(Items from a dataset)
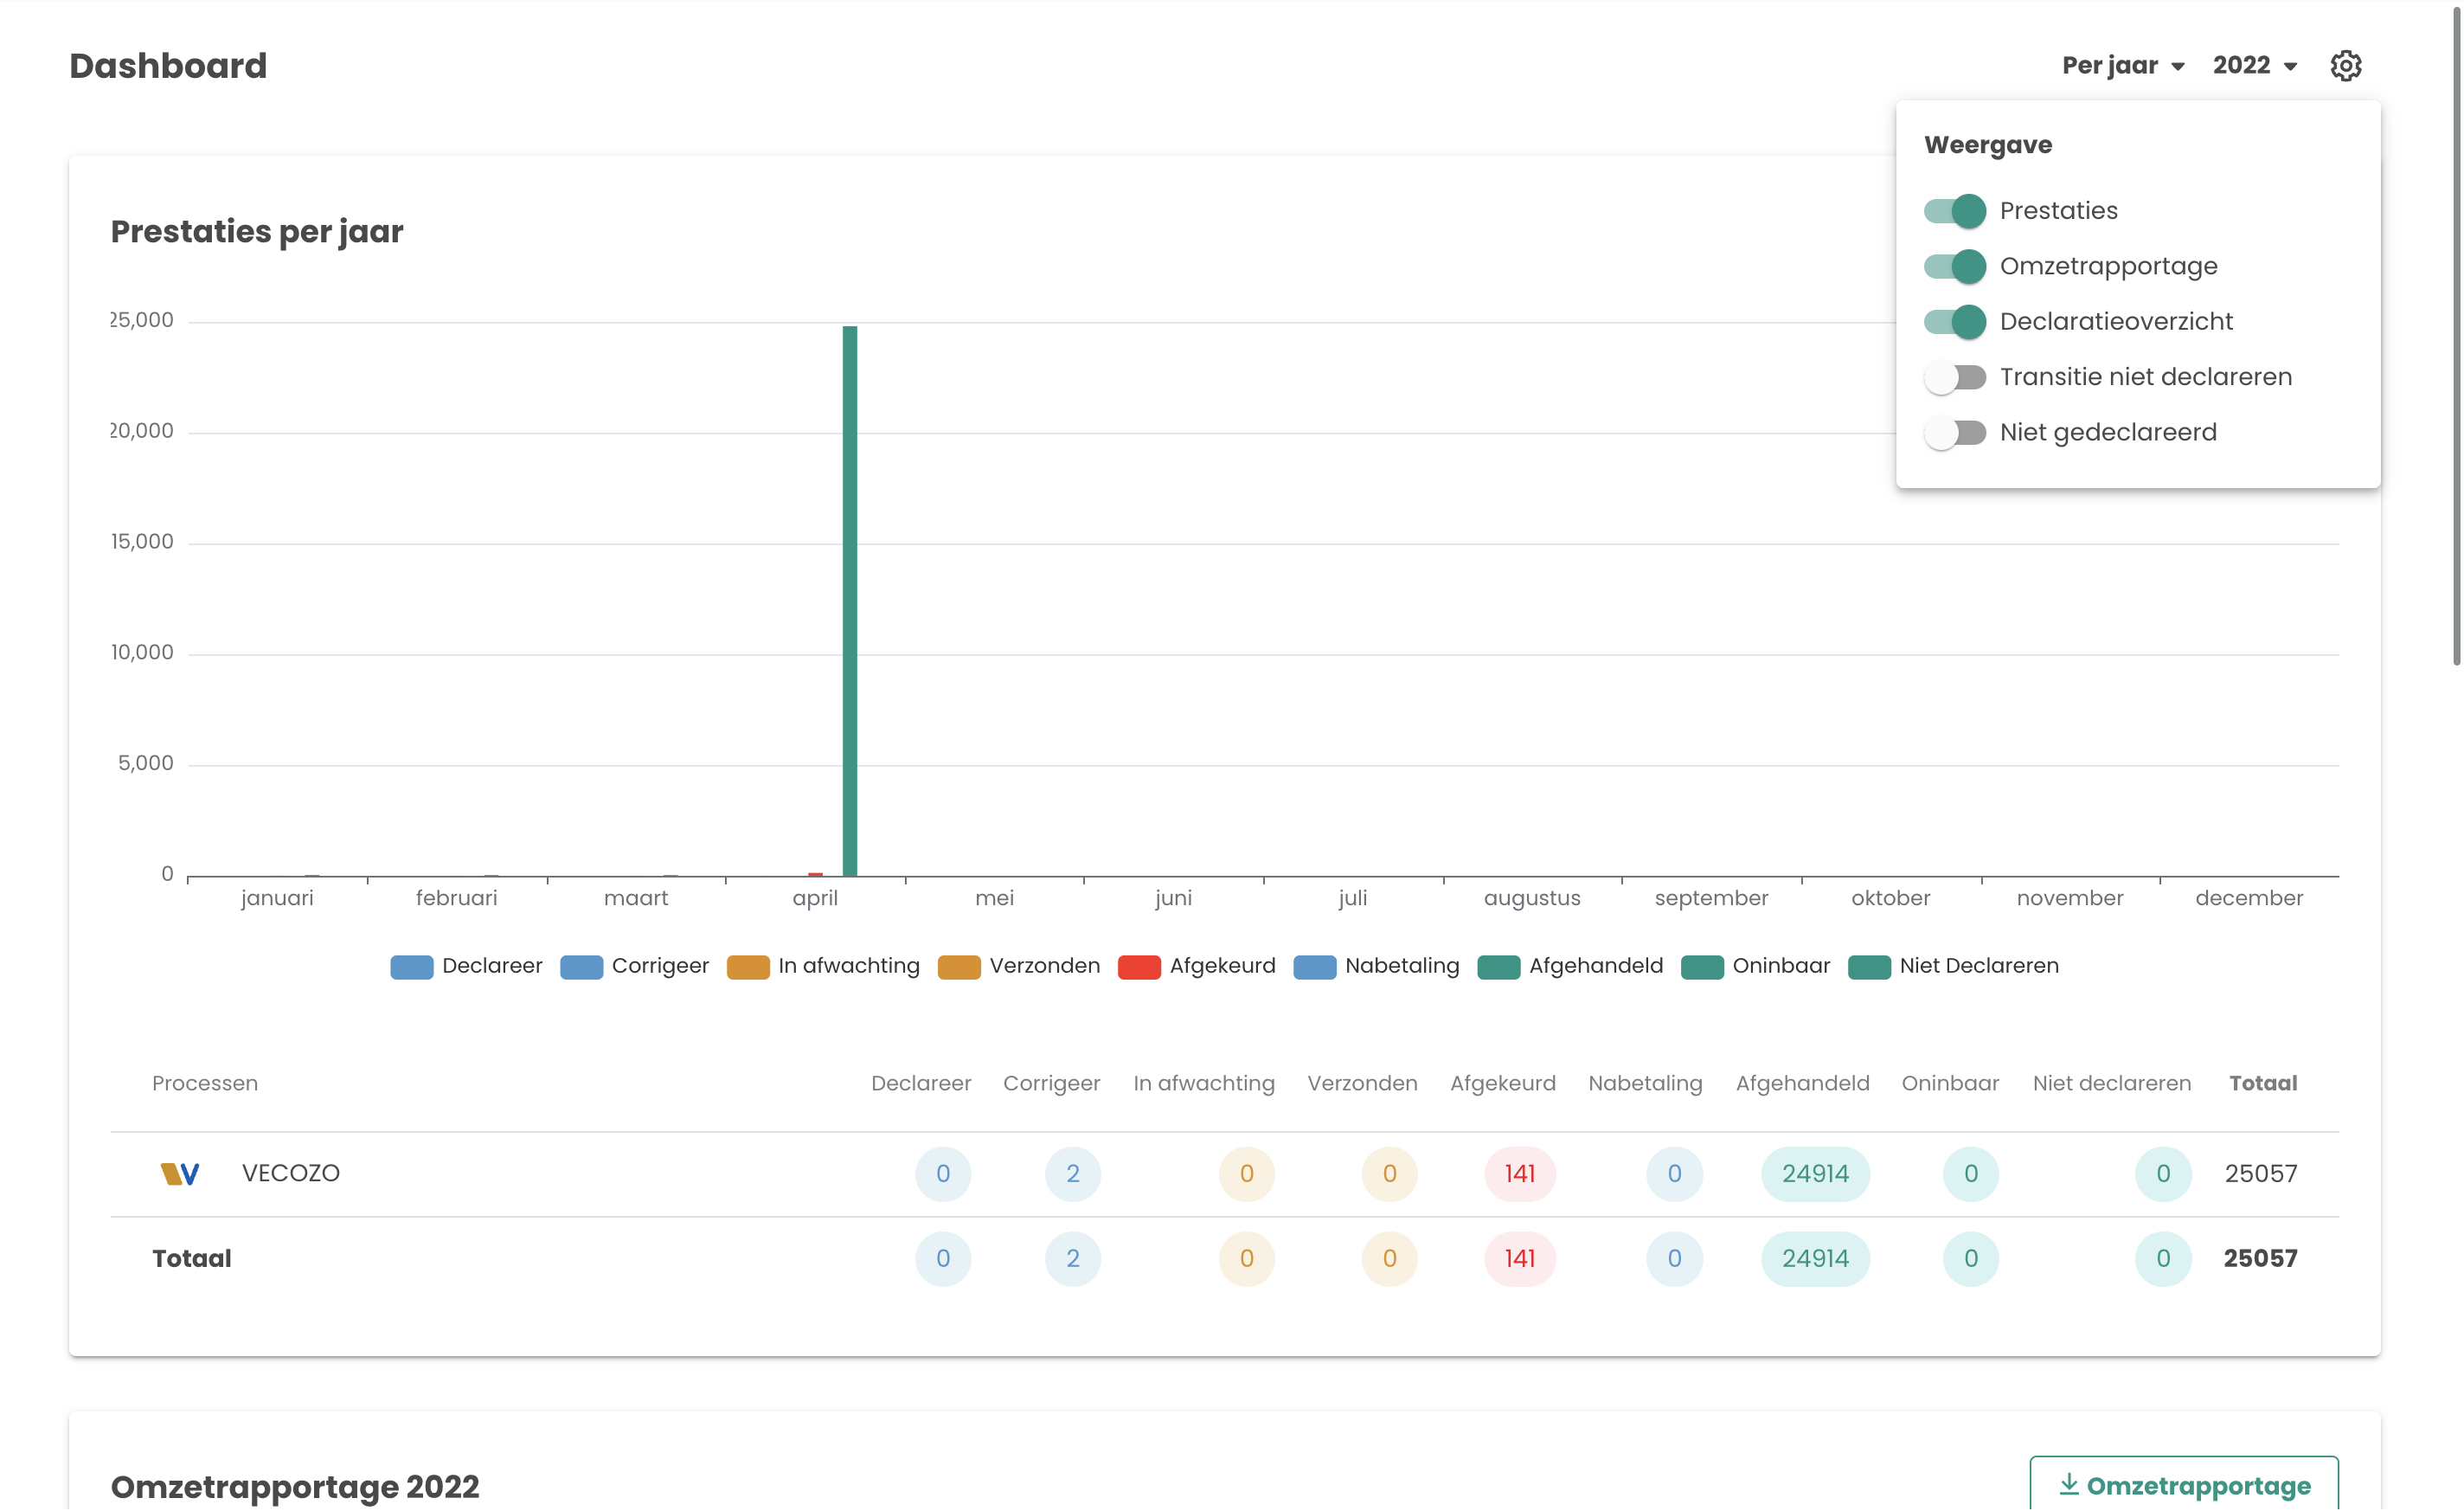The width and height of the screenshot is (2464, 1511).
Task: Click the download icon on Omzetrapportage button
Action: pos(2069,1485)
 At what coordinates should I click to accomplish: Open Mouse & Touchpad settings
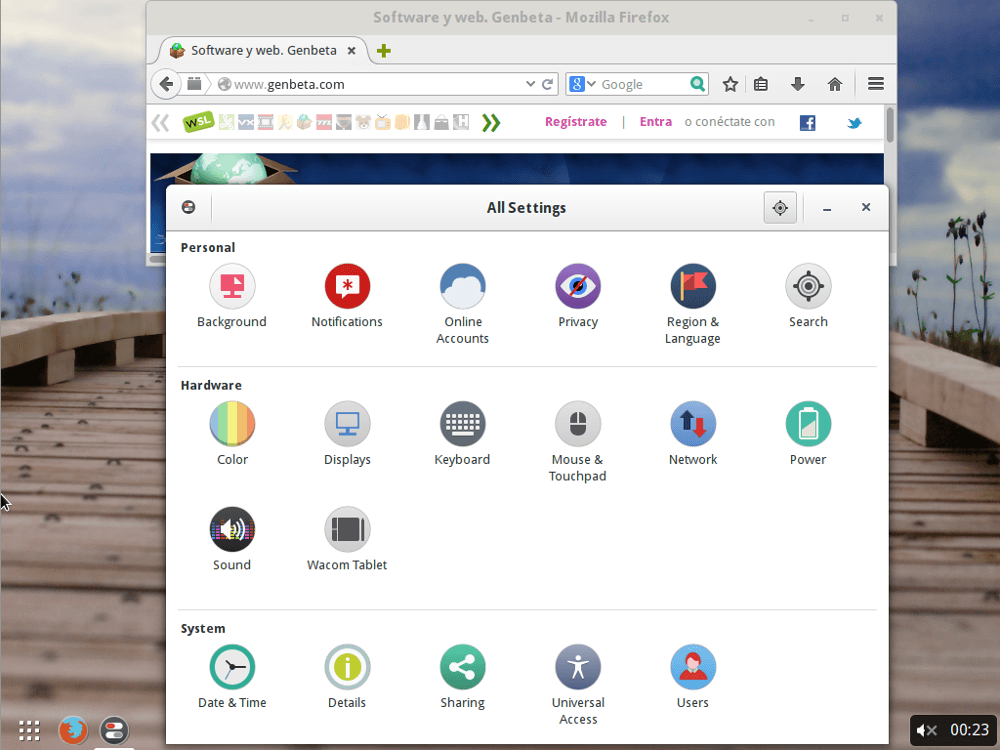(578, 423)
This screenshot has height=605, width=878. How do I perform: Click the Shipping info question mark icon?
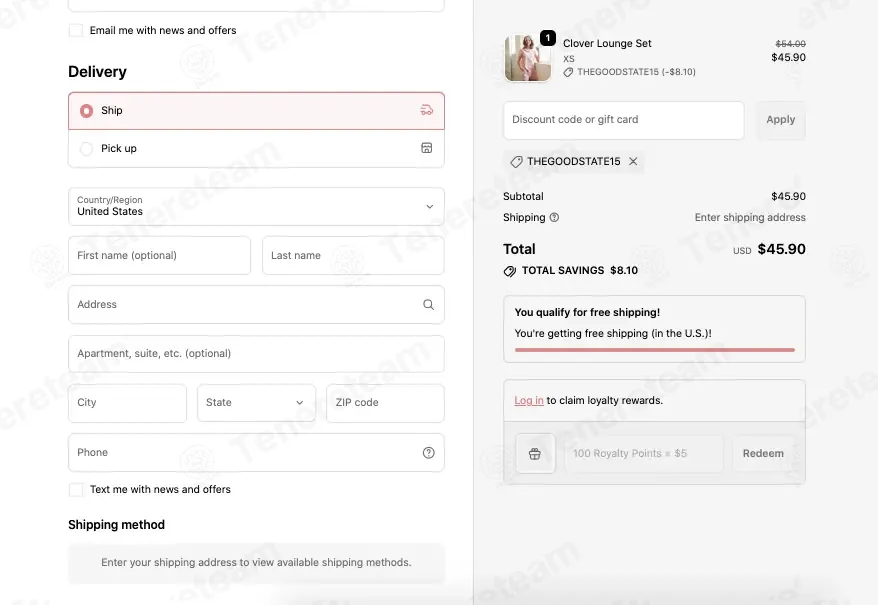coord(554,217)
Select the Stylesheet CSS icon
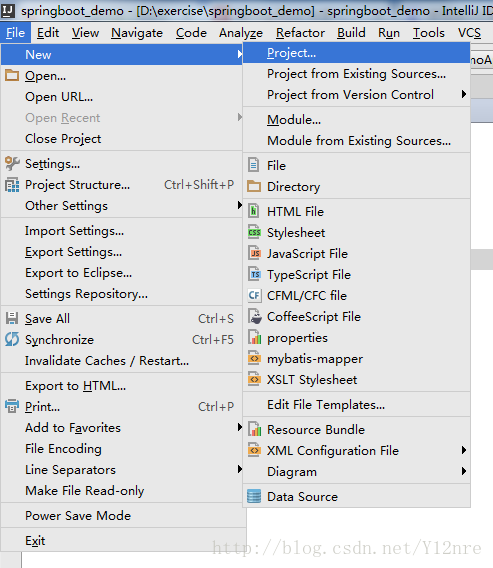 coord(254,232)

• **Exercise instructions**
Pictures are not part of the answer. Restate word for word the lines from the one with "This screenshot has" through the last line of the records.

• **Solution to this problem**
This screenshot has height=605, width=878. How do I perform: Click the Shipping info question mark icon?
coord(554,217)
Select the Stylesheet CSS icon
 coord(254,232)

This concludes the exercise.